REQUIREMENT
Sort through the material below and copy each line with "Stalak".
________________________
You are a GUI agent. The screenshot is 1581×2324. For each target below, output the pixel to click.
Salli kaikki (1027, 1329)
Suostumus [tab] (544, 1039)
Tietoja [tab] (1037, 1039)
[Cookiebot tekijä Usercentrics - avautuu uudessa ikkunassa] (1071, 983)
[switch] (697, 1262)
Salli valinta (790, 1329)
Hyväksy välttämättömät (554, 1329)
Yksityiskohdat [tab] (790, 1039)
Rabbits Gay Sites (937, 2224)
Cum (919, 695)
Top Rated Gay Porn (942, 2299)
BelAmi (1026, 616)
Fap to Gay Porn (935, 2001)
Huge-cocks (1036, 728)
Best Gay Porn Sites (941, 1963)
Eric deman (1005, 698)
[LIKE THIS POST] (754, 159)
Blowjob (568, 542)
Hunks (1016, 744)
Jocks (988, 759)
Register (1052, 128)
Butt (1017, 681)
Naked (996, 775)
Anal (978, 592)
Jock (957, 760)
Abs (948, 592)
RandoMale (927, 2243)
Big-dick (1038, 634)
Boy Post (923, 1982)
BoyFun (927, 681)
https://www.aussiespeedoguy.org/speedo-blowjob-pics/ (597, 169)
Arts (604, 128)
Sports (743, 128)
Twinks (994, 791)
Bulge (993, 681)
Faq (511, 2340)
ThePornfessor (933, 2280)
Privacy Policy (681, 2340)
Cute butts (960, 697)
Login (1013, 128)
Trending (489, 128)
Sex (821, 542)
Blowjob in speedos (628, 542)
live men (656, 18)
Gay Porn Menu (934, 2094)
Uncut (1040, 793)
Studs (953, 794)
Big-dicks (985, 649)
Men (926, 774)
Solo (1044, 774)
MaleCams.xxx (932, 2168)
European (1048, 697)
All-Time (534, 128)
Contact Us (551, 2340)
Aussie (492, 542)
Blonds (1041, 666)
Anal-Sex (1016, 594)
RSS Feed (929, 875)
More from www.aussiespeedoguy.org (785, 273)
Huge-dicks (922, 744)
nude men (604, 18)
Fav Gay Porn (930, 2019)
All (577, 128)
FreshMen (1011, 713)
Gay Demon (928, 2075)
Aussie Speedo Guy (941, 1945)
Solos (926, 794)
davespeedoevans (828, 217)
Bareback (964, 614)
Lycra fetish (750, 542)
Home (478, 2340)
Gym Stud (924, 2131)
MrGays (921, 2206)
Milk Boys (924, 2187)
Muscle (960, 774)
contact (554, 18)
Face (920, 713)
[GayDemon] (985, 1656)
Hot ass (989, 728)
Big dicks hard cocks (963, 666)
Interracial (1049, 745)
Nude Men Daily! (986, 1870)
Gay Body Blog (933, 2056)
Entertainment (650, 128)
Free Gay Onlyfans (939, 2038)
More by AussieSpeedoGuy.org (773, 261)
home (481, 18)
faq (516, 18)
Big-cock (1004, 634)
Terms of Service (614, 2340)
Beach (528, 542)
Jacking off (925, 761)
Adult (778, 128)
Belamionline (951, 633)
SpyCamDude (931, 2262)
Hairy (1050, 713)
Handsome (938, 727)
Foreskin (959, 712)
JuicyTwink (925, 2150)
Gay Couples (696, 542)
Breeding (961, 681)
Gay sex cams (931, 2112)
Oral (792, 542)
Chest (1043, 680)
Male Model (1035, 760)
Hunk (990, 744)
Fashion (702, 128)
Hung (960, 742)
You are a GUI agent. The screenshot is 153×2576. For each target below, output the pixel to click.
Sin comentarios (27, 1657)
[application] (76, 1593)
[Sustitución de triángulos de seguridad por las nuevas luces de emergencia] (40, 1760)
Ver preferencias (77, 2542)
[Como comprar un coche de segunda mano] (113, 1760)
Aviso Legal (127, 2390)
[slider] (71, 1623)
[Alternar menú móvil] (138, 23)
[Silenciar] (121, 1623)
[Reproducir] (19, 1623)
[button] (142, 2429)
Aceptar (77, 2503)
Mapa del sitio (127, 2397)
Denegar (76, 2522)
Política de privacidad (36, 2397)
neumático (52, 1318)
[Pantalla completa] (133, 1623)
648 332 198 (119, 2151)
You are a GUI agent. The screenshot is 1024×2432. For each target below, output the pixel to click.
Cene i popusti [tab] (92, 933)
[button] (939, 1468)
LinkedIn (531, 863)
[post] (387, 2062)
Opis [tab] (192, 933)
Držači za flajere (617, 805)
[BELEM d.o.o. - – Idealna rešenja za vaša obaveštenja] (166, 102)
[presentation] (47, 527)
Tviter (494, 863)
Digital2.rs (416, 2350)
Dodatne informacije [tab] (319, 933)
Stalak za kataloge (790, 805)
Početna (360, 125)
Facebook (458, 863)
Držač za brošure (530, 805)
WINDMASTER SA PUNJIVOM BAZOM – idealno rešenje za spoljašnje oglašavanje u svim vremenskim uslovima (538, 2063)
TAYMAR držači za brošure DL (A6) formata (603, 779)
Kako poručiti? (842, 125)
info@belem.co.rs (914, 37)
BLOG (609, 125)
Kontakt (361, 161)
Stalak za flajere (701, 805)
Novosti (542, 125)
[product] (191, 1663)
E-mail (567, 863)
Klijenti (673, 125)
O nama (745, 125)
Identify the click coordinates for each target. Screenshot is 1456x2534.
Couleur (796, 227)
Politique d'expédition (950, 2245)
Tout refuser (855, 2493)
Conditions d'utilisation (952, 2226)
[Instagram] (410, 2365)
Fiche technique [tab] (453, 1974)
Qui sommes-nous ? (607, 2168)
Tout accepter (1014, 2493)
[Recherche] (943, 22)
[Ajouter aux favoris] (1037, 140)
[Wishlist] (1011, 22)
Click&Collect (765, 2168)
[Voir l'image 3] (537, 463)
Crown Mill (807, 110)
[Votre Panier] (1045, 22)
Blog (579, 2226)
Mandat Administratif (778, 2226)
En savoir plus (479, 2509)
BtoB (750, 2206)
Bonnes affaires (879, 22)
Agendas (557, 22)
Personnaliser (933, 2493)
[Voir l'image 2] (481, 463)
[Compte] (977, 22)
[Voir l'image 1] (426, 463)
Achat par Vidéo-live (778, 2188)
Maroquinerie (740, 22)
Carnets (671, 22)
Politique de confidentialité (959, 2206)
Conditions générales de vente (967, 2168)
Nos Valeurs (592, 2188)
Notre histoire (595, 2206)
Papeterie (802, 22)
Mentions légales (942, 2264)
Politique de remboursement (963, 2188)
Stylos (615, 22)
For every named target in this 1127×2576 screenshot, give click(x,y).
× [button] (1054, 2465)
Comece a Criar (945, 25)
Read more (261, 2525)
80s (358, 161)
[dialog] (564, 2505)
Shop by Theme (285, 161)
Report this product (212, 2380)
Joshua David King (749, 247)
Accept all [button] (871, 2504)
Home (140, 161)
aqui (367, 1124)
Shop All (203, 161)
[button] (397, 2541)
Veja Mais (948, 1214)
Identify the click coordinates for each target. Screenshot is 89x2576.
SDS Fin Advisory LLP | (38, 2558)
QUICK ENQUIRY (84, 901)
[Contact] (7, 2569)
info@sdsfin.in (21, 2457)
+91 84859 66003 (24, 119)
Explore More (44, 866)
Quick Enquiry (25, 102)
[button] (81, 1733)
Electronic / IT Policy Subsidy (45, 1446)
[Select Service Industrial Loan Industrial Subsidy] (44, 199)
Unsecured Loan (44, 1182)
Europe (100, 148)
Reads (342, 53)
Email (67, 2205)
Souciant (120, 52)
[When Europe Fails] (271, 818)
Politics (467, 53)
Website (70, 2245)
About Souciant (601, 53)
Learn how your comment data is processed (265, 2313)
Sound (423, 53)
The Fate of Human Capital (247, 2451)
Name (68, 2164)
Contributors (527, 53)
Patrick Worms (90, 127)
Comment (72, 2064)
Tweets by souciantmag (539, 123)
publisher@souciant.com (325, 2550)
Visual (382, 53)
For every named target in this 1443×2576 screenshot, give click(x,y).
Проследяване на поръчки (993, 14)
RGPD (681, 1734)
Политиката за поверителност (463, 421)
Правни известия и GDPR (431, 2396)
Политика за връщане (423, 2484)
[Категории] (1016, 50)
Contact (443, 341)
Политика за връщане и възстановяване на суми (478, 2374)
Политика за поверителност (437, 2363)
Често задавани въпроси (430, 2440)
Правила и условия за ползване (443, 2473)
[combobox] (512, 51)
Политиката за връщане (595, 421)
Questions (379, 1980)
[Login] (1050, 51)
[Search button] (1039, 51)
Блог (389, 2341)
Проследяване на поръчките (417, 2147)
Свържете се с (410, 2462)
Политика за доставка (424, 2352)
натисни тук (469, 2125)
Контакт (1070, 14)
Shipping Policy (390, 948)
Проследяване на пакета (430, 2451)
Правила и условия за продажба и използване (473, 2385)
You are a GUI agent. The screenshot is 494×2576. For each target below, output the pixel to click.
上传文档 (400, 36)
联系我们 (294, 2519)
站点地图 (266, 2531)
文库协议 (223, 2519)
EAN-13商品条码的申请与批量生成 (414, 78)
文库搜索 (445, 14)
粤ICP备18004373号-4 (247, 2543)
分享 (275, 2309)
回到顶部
________________________
TASK RESPONSE
Stalak za kataloge (790, 805)
Stalak za flajere (701, 805)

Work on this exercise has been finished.